If entrepreneurs were mountaineers, starting a climate tech company would be like traversing the Himalayas. Beyond almost every peak lies another summit, and between them financial valleys of death. The environmental nonprofit Rocky Mountain Institute counts no less than four lethal gaps for aspiring climate startups, from leaving the lab to raising tens of millions of dollars before commercialization.
A successful traverse requires luck, technological prowess, and, of course, money. Lots of it. The companies that have pulled it off are rare and, like Tesla, often the exception that proves the rule. The issue of funding is particularly tricky.
“If you tell investors, I want to save the world but I have this technology risk, policy risk, and this market risk, the number of investors who say ‘I’ll invest in that’ is vanishingly small,” says Noah Deich, executive director of Carbon 180, a nonprofit pursuing carbon removal solutions.
But a few investors are finally raising their hand. As the number of climate tech startups grows, funders are willing to take risks that most avoided during the last clean tech boom from 2006 to 2011. Quartz worked with data from private equity research firm PitchBook to analyze the volume and category of investment in startups that promise to take a bite out of global emissions.
If you want to track investment in climate tech, any company that claims to reduce emissions or sequester greenhouse gases from the atmosphere conceivably qualifies. The accounting firm PWC estimates that this category, including everything from electric carmakers to energy efficiency firms, includes 1,200 companies and more than 2,500 active investors.
But a more precise measure of Silicon Valley’s enthusiasm may be the funding going to companies dedicated explicitly to addressing climate change, global warming, and greenhouse gas emissions. Since 2018, 86 of these global startups have received more than $900 million in investment, more than the prior 10 years combined. The biggest investments went to companies like nuclear startup Commonwealth Fusion Systems ($199 million over two years), and the lab-grown meat company Wild Type, which closed a $12.5 million deal in 2019.
While $1 billion may sound like a lot, it’s still a pittance in the scheme of things. US-based venture capitalists only invested about $217 million in 20 climate tech startups last year, 20% of the total global investment in the sector. Compare that to the billions of dollars flowing into smartphone apps and social media: Mobile startups have raked in more than $15 billion almost every year since 2014, and social media (which is far less capital intensive than hardware startups) peaked in 2011 at $4 billion, according to PitchBook.

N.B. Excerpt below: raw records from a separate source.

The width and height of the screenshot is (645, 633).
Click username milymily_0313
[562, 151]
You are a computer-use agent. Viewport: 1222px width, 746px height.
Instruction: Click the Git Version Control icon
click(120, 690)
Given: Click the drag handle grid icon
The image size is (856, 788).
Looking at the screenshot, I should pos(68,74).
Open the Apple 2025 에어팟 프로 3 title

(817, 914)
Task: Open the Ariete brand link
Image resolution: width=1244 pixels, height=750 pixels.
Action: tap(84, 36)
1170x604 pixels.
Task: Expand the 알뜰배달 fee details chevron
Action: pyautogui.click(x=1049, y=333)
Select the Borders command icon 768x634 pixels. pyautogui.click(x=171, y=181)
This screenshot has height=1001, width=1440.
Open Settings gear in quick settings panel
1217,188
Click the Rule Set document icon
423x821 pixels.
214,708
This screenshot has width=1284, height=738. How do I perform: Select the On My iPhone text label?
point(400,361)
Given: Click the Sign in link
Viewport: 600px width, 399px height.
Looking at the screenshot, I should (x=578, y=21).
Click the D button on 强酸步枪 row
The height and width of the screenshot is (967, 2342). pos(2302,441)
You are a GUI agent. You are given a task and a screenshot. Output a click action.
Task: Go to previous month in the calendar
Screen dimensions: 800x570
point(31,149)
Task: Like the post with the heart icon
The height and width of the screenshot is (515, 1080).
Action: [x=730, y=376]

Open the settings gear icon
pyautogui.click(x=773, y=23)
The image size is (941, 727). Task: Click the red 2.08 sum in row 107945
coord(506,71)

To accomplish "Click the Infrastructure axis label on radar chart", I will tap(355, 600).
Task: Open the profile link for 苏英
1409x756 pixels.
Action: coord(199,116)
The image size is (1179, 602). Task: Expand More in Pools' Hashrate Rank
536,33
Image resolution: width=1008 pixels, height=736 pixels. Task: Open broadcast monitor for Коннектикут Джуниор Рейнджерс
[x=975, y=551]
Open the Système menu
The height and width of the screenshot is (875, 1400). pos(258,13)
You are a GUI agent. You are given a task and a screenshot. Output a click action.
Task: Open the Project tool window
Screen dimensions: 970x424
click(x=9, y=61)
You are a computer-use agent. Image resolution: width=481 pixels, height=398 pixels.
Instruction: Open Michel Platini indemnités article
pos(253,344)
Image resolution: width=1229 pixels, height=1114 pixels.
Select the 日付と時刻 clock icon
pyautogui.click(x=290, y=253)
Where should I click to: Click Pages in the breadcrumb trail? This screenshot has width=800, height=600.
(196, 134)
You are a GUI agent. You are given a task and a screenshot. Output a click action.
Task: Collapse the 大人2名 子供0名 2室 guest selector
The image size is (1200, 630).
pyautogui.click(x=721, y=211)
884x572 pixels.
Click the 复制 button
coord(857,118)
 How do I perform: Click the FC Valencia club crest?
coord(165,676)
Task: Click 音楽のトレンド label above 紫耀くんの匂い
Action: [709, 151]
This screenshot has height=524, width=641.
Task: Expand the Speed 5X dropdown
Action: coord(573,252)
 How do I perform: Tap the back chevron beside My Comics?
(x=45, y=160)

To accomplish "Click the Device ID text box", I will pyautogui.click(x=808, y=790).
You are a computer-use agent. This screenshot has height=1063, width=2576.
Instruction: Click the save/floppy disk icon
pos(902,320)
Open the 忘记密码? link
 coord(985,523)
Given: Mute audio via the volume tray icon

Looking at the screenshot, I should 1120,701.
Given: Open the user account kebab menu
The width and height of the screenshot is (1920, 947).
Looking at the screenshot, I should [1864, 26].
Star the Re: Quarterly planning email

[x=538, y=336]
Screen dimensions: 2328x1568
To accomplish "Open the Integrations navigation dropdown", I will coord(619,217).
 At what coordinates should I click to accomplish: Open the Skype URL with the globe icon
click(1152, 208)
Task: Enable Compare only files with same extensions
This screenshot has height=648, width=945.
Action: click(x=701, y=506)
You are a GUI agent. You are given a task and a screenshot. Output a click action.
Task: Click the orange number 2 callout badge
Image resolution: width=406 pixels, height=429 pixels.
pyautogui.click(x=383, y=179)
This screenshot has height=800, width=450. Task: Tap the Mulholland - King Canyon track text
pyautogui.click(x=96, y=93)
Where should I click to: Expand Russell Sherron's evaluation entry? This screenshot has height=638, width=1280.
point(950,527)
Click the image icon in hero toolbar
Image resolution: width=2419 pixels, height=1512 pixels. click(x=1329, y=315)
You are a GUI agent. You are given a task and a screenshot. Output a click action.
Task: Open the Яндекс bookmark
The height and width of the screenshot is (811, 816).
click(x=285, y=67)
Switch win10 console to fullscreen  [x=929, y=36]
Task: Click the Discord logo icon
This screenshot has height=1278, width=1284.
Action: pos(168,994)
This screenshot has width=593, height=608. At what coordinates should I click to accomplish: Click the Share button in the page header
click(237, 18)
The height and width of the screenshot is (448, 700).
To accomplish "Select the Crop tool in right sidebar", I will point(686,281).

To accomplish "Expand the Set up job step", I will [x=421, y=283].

That’s not to say things won’t change. Many are optimistic that Silicon Valley is on the verge of a huge boom to decarbonize the economy. Public markets and private equity will finance their growth if these startups get to a stage where more conservative investors are willing to take a swing.
A new landscape of funders wants their at-bat. And they’ve learned from the last bust, when researchers at MIT declared “the VC model is broken for clean tech” in a 2016 post-mortem.
“We’re not putting assets in the ground with venture dollars,” says Dawn Lippert, the CEO of the Elemental Excelerator, a nonprofit that provides up to $1 million in investment to a range of climate and justice-related startups. “You would never do that in any other industry and you would 100% never do that now.”
Instead, financing is more finely tailored to the need of slower growing, capital-intensive startups (although some climate tech fits in the software category as well). This new ecosystem spans every stage: accelerators, government grants, project financing, and perhaps most critically, financing far beyond Silicon Valley’s venture model.
Below is a summary of the financial stages, and funders, that are ushering startups from the lab to commercialization.
Industry giants and institutional investors are putting billions to work acquiring companies and financing research and development; consider Amazon’s $2 billion internal Climate Pledge Fund to reach net-zero carbon emissions by 2040. When it is time go public, there are now “SPACs,” essentially shell companies that can raise outside capital to acquire a private company in a reverse merger. That’s flipped the traditional model of an IPO that is the culmination of a decade-long (or longer) journey for young companies seeking to join the major leagues.
So far in 2020, the financial instrument has raised more than $37 billion in the US, especially for electric mobility, batteries, and renewable energy, according to PitchBook. This has enabled some private climate tech companies to raise money for R&D and expansion without a traditional IPO.
“Arguably, there has never been a better time for makers of unprofitable and often unproven technologies to go public,” says PitchBook.